## INSTRUCTIONS FOR THE TASK
Give again, exactly and only, the lines running from the one with "Where should I" to the end of the material below; leave out pictures.
___
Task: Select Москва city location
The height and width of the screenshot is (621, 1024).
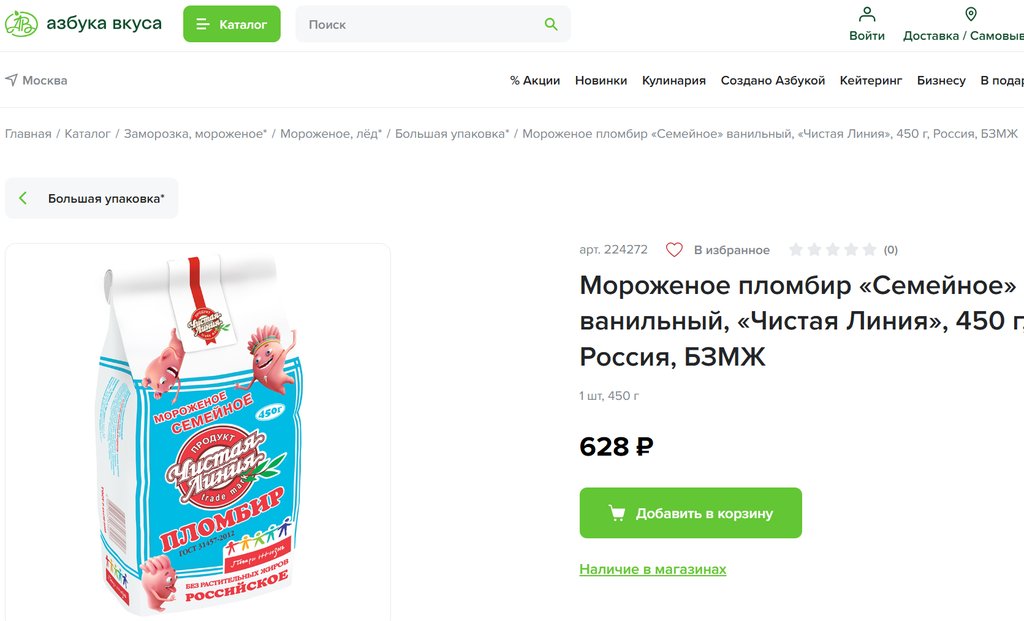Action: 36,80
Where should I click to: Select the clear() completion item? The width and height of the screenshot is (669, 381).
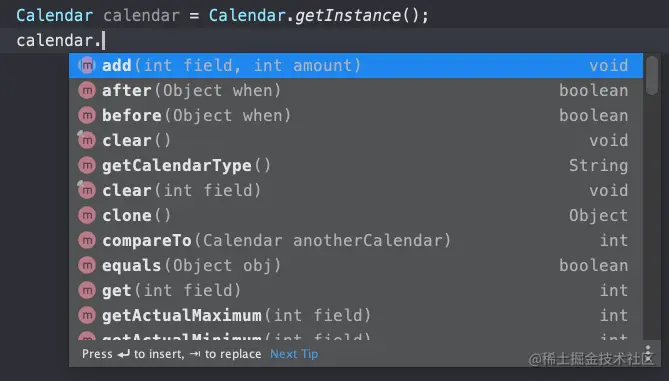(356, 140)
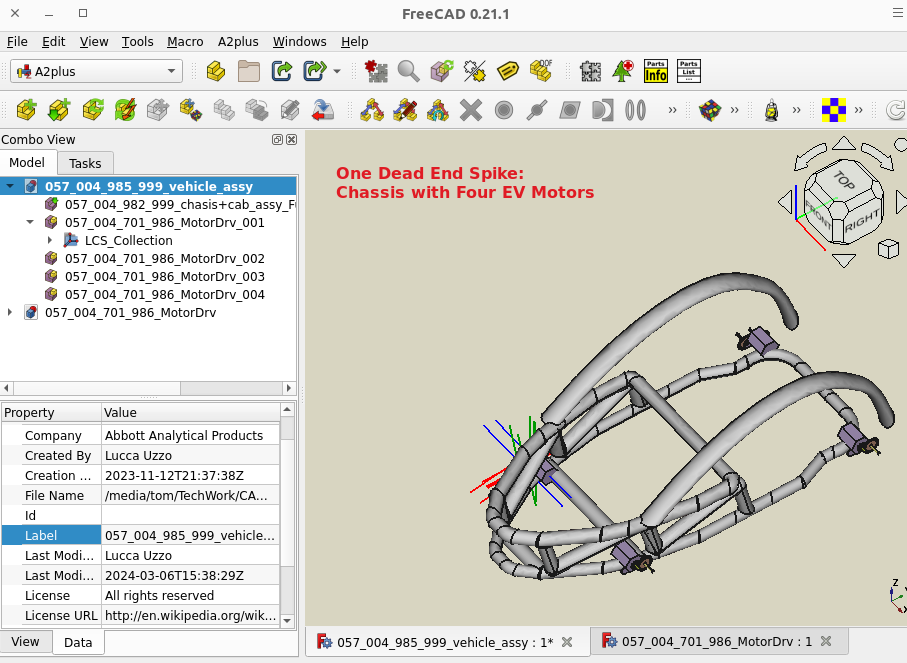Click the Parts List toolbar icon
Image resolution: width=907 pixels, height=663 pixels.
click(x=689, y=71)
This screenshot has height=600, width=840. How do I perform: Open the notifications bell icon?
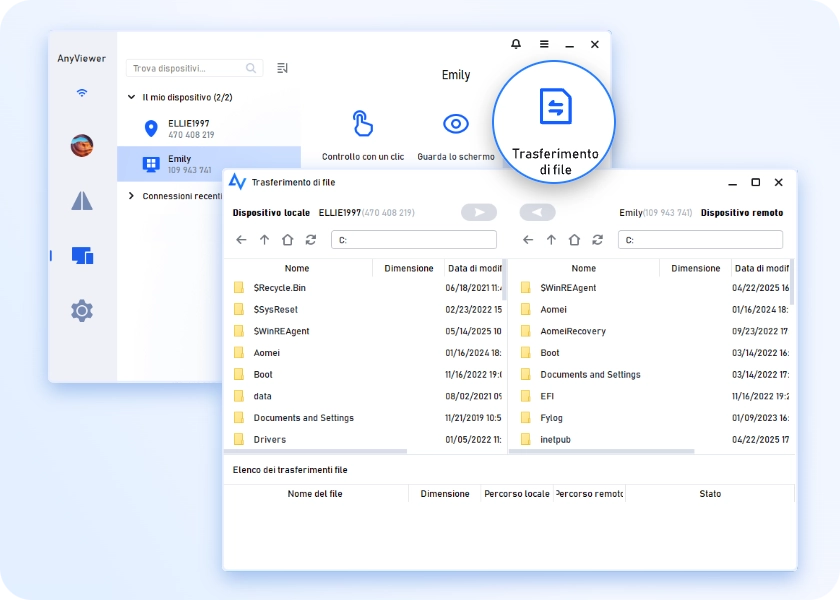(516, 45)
___
## WRITTEN RESPONSE
Where should I click to: Select the clear() completion item? The width and height of the screenshot is (669, 381).
(356, 140)
Click the Parts List toolbar icon
Image resolution: width=907 pixels, height=663 pixels.
click(x=689, y=71)
This screenshot has height=600, width=840. How do I perform: Open the notifications bell icon?
(516, 45)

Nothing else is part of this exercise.